## About this exercise
Look over the listing below and tally the lines in which the word "Cserépváralja" turns up. Answer with the tally only.

## Records supplied
####################
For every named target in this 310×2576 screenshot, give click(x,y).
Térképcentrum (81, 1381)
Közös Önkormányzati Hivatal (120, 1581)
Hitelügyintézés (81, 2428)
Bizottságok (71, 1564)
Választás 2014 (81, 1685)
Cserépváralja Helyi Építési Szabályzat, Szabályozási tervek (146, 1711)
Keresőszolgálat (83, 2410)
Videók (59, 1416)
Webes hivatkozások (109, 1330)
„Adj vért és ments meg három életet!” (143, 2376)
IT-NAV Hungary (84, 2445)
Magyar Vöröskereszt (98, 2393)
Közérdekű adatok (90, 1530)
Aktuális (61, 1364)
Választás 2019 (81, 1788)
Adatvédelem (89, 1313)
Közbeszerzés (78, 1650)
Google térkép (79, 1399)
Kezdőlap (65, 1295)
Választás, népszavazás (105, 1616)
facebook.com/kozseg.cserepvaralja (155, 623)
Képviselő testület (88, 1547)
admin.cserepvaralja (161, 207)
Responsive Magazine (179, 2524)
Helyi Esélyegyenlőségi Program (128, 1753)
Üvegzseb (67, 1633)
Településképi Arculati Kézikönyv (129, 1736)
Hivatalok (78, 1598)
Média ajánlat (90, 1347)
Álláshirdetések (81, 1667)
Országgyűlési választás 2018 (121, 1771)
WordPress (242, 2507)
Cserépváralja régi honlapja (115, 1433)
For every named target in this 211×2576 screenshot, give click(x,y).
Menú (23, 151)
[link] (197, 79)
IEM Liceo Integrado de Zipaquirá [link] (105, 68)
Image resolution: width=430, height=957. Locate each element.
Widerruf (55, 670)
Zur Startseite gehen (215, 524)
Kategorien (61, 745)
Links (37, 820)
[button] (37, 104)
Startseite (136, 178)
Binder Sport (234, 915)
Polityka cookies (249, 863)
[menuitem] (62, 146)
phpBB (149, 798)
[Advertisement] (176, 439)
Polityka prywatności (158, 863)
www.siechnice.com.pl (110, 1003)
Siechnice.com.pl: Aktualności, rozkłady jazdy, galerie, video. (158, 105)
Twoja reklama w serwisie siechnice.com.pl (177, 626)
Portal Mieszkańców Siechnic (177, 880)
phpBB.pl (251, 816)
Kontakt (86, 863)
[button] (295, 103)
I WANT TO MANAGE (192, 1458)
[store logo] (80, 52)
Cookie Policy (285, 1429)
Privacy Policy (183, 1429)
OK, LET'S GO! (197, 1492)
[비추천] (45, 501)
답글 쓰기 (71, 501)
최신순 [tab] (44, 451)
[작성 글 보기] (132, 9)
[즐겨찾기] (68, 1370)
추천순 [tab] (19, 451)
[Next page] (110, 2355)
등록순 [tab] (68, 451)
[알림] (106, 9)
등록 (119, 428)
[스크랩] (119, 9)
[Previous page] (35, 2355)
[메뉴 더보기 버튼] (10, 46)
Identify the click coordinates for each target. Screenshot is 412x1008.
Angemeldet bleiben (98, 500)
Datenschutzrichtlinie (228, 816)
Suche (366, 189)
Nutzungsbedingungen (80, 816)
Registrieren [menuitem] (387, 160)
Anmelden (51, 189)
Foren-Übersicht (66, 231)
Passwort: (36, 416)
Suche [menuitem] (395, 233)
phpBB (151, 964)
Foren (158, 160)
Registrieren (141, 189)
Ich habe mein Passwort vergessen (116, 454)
####################
## Written answer
2